- [Your objective]:
The answer is the full set of records below, transcribed exactly.

----------------------------------------

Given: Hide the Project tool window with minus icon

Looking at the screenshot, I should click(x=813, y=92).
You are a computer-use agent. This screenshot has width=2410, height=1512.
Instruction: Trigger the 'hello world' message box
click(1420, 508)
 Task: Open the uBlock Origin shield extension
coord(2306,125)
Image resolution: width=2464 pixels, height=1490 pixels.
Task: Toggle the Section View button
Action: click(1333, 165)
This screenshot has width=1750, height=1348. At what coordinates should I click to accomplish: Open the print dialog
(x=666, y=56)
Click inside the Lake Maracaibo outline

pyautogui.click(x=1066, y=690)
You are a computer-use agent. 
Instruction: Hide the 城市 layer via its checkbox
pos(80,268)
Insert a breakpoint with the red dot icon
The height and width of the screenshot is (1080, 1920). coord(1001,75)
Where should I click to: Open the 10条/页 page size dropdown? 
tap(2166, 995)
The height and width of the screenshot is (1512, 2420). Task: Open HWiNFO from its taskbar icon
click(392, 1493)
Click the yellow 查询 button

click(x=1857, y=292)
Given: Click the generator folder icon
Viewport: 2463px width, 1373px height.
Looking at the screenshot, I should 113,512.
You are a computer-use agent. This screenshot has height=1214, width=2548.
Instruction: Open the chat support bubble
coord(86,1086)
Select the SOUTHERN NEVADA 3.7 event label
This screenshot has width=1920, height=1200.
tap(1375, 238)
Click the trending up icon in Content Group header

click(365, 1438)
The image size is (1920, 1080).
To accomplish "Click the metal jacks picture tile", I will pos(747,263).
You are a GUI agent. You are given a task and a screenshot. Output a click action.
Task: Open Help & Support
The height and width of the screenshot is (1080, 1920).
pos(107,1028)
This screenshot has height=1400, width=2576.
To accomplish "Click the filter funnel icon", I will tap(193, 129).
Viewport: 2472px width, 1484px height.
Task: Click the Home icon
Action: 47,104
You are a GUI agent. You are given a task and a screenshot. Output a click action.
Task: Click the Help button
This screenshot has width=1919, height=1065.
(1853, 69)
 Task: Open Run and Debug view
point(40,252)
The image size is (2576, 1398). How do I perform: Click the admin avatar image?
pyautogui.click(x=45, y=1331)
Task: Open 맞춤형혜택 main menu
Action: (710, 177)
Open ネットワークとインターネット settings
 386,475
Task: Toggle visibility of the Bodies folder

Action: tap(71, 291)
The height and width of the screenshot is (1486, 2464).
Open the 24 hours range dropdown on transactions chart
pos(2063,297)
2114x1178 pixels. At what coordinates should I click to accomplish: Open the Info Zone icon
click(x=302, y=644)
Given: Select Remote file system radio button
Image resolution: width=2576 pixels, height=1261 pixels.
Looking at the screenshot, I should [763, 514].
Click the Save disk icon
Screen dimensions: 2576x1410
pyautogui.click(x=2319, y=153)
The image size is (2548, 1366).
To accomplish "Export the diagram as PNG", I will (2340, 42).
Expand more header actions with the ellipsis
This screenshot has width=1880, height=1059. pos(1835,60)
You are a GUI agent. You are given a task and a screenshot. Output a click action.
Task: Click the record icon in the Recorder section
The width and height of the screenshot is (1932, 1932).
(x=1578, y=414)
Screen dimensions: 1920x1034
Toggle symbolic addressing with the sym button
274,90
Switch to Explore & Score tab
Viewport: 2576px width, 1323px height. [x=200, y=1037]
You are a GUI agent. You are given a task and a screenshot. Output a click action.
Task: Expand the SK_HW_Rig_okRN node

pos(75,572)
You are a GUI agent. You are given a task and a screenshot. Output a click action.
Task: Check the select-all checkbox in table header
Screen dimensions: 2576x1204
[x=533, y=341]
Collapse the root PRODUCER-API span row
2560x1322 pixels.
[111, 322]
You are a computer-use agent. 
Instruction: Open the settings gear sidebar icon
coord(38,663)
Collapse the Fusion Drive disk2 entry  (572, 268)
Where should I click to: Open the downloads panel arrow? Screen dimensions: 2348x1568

----------------------------------------

- [Task output]:
Given: Hide the Project tool window with minus icon

Looking at the screenshot, I should click(x=813, y=92).
You are a computer-use agent. This screenshot has width=2410, height=1512.
Instruction: Trigger the 'hello world' message box
click(1420, 508)
 Task: Open the uBlock Origin shield extension
coord(2306,125)
Image resolution: width=2464 pixels, height=1490 pixels.
Task: Toggle the Section View button
Action: click(1333, 165)
This screenshot has width=1750, height=1348. At what coordinates should I click to accomplish: Open the print dialog
(x=666, y=56)
Click inside the Lake Maracaibo outline

pyautogui.click(x=1066, y=690)
You are a computer-use agent. 
Instruction: Hide the 城市 layer via its checkbox
pos(80,268)
Insert a breakpoint with the red dot icon
The height and width of the screenshot is (1080, 1920). coord(1001,75)
Where should I click to: Open the 10条/页 page size dropdown? 
tap(2166, 995)
The height and width of the screenshot is (1512, 2420). Task: Open HWiNFO from its taskbar icon
click(392, 1493)
Click the yellow 查询 button

click(x=1857, y=292)
Given: Click the generator folder icon
Viewport: 2463px width, 1373px height.
Looking at the screenshot, I should 113,512.
You are a computer-use agent. This screenshot has height=1214, width=2548.
Instruction: Open the chat support bubble
coord(86,1086)
Select the SOUTHERN NEVADA 3.7 event label
This screenshot has width=1920, height=1200.
tap(1375, 238)
Click the trending up icon in Content Group header

click(365, 1438)
The image size is (1920, 1080).
To accomplish "Click the metal jacks picture tile", I will pos(747,263).
You are a GUI agent. You are given a task and a screenshot. Output a click action.
Task: Open Help & Support
The height and width of the screenshot is (1080, 1920).
pos(107,1028)
This screenshot has height=1400, width=2576.
To accomplish "Click the filter funnel icon", I will tap(193, 129).
Viewport: 2472px width, 1484px height.
Task: Click the Home icon
Action: 47,104
You are a GUI agent. You are given a task and a screenshot. Output a click action.
Task: Click the Help button
This screenshot has width=1919, height=1065.
(1853, 69)
 Task: Open Run and Debug view
point(40,252)
The image size is (2576, 1398). How do I perform: Click the admin avatar image?
pyautogui.click(x=45, y=1331)
Task: Open 맞춤형혜택 main menu
Action: (710, 177)
Open ネットワークとインターネット settings
 386,475
Task: Toggle visibility of the Bodies folder

Action: tap(71, 291)
The height and width of the screenshot is (1486, 2464).
Open the 24 hours range dropdown on transactions chart
pos(2063,297)
2114x1178 pixels. At what coordinates should I click to accomplish: Open the Info Zone icon
click(x=302, y=644)
Given: Select Remote file system radio button
Image resolution: width=2576 pixels, height=1261 pixels.
Looking at the screenshot, I should [763, 514].
Click the Save disk icon
Screen dimensions: 2576x1410
pyautogui.click(x=2319, y=153)
The image size is (2548, 1366).
To accomplish "Export the diagram as PNG", I will (2340, 42).
Expand more header actions with the ellipsis
This screenshot has width=1880, height=1059. pos(1835,60)
You are a GUI agent. You are given a task and a screenshot. Output a click action.
Task: Click the record icon in the Recorder section
The width and height of the screenshot is (1932, 1932).
(x=1578, y=414)
Screen dimensions: 1920x1034
Toggle symbolic addressing with the sym button
274,90
Switch to Explore & Score tab
Viewport: 2576px width, 1323px height. [x=200, y=1037]
You are a GUI agent. You are given a task and a screenshot. Output a click action.
Task: Expand the SK_HW_Rig_okRN node

pos(75,572)
You are a GUI agent. You are given a task and a screenshot. Output a click action.
Task: Check the select-all checkbox in table header
Screen dimensions: 2576x1204
[x=533, y=341]
Collapse the root PRODUCER-API span row
2560x1322 pixels.
[111, 322]
You are a computer-use agent. 
Instruction: Open the settings gear sidebar icon
coord(38,663)
Collapse the Fusion Drive disk2 entry  (572, 268)
Where should I click to: Open the downloads panel arrow? Screen dimensions: 2348x1568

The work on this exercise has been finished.